We took Tobias on a trip recently to the Orlando theme parks, it was his first real vacation, and he had the most AMAZING time! He even rode small rollercoasters; the little guy even interacted with Darth Vader and thought it was the coolest thing ever. Unfortunately, we did pick up some viruses while there, so we had to return home a day early and we were unable to participate in the Chasin a Dream Gala where he was going to share his story and be a runway model, but he has healed up great and is doing wonderful! 

We now begin to prepare for end of treatment, tomorrow we will attempt to receive the pentamidine via respiratory treatment in the hospital and if he can tolerate that he will be able to have his port removed sooner. In the event he does not tolerate it we will head straight over to the office to receive it there in addition to the immunoglobulin. Although he will end treatment, he will be receiving some immune protection for a few months until the doctors are good with where he is at. It can take anywhere from six months to two years for a persons body to heal after ending chemotherapy.
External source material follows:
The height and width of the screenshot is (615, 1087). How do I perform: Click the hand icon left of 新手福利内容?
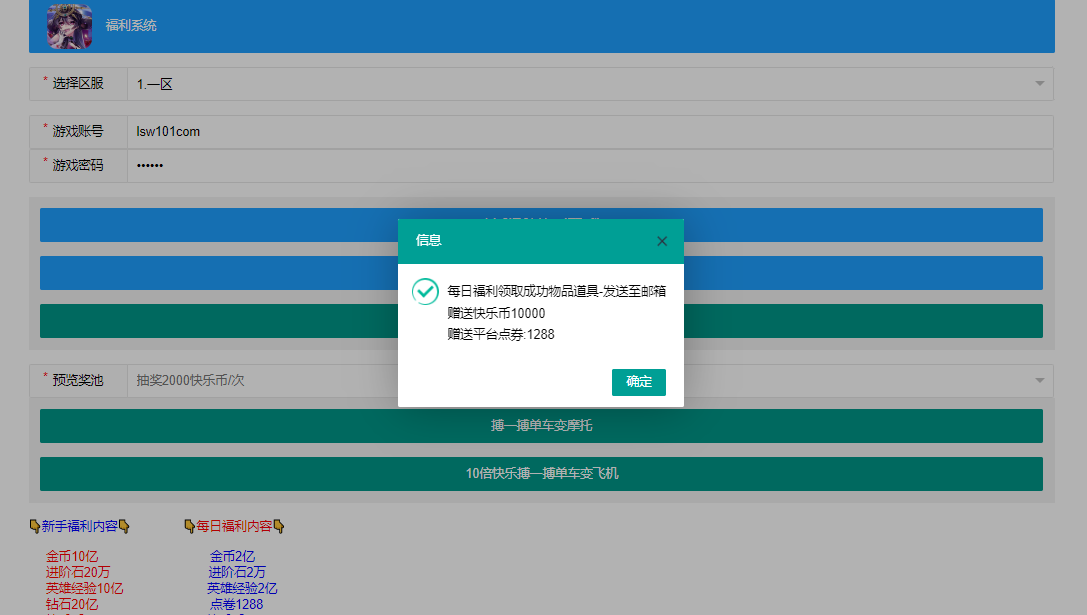(33, 526)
We are so happy for the end of treatment, but it is also very scary because there will no longer be any protection against bad cells. I am trying my best stay positive and have faith, the next two years are the highest risk of relapse so he will still be monitored monthly. We are just going to focus on getting his body as happy and strong as possible and remain in gratitude and faith for each day of health and happiness. We will be sharing his last day of meds in videos, so I’ll be sure to share that with you all!